Christine Cohen Park


Christine Cohen Park grew up in Sussex. After receiving an MA from the University of Sussex she worked at André Deutsch, then as a literary agent with MBA Literary Agents, before turning to fiction. Her first novels Joining the Grown-ups and The Househusband were published by Heinemann and well received. Her anthology Close Company, co-edited with Caroline Heaton, published by Virago, was selected as one of the ten best women’s books for 1992. It was followed by Caught in a Story, also with Caroline Heaton.
Christine lived in British Columbia for a decade, most of it on a remote island on the approach to Desolation Sound, on the edge of wilderness.

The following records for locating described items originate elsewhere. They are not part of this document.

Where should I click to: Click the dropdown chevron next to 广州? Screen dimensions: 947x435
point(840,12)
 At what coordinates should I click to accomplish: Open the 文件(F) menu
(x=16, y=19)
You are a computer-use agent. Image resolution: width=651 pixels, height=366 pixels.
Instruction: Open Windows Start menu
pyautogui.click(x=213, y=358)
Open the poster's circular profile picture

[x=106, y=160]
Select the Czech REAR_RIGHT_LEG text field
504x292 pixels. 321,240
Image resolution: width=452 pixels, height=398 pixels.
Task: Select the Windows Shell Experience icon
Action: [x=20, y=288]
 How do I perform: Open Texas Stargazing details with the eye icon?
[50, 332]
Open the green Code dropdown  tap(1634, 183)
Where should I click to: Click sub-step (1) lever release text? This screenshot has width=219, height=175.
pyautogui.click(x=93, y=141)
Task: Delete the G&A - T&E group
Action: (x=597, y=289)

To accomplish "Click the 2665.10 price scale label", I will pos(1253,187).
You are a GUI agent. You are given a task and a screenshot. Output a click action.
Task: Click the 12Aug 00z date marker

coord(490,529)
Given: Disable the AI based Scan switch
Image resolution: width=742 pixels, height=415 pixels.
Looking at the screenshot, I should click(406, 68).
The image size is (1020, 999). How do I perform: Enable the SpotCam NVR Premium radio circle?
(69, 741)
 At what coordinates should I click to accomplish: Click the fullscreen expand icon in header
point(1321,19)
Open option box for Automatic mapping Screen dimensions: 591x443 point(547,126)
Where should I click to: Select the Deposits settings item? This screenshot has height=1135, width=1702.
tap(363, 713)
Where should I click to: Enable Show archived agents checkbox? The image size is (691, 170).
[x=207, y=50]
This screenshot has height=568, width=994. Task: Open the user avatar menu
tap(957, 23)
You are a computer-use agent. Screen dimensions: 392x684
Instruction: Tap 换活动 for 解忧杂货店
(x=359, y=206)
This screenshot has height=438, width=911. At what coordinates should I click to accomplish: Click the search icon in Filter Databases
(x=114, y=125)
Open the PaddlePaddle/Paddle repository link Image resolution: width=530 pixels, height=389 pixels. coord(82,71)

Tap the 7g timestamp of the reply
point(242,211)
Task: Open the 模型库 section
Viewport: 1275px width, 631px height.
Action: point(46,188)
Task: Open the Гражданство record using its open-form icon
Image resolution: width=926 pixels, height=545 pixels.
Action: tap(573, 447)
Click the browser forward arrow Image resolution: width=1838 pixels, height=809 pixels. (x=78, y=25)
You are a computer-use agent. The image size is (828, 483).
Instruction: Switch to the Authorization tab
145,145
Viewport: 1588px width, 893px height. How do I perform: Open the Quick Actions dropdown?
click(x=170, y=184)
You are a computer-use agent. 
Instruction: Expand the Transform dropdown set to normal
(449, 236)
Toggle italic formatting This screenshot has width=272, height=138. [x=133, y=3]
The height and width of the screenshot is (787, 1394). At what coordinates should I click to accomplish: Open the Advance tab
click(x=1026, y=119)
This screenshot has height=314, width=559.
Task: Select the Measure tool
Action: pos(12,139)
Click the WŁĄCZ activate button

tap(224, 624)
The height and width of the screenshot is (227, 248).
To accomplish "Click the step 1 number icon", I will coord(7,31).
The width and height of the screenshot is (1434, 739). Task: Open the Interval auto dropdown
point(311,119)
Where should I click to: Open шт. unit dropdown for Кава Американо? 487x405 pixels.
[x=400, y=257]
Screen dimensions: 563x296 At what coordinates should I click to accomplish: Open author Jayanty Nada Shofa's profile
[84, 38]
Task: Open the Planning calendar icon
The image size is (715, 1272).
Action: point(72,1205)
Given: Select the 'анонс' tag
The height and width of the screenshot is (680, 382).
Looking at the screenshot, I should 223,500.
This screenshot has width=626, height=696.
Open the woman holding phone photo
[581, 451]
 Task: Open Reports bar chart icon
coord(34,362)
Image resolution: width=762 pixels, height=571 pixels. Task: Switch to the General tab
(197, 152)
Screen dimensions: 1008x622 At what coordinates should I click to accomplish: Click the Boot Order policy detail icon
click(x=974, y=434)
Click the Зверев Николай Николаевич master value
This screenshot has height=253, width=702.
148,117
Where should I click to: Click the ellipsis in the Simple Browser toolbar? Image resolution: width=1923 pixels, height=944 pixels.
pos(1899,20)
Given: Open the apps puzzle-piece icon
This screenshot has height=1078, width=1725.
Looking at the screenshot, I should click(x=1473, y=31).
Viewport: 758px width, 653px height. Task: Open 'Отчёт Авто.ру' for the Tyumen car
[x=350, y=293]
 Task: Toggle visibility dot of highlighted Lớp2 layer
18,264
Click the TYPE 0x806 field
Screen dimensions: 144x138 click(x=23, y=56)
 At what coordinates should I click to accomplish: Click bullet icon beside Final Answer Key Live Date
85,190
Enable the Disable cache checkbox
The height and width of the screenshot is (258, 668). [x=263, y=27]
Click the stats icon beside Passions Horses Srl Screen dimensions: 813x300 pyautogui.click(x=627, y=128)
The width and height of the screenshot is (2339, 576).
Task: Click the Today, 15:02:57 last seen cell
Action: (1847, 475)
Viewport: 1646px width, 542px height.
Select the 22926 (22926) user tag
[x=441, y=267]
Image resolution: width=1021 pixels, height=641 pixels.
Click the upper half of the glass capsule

The community’s struggles to protect their fragile eco-systems from the onslaught of logging, commercial interests and tourism, fed into the story of the island she told in A Key to Lock Out Cougars, published in association with the Cortes Archive Centre. Similar themes are explored in her short story Echoes From the Wilderness: The Jewish Quarterly 2002 .
After returning to England in 2000, Christine taught at Bath Spa, and then at Sussex University. She published short stories and prose pieces. A renewed interest in her Jewish roots, along with the drive to explore more deeply the conflict between Israelis and Palestinians were the joint triggers that led her to embark on her just-completed novel When We Change Our Minds. Following research trips to Israel and the Occupied Territories, she published Journal of A Wishy-Washy Liberal: Travelling through Israel and Palestine: Jewish Quarterly - 2014 and Pockets of Hope: European Judaism - 2017
Christine lives in Lewes, Sussex, with her partner and two dogs.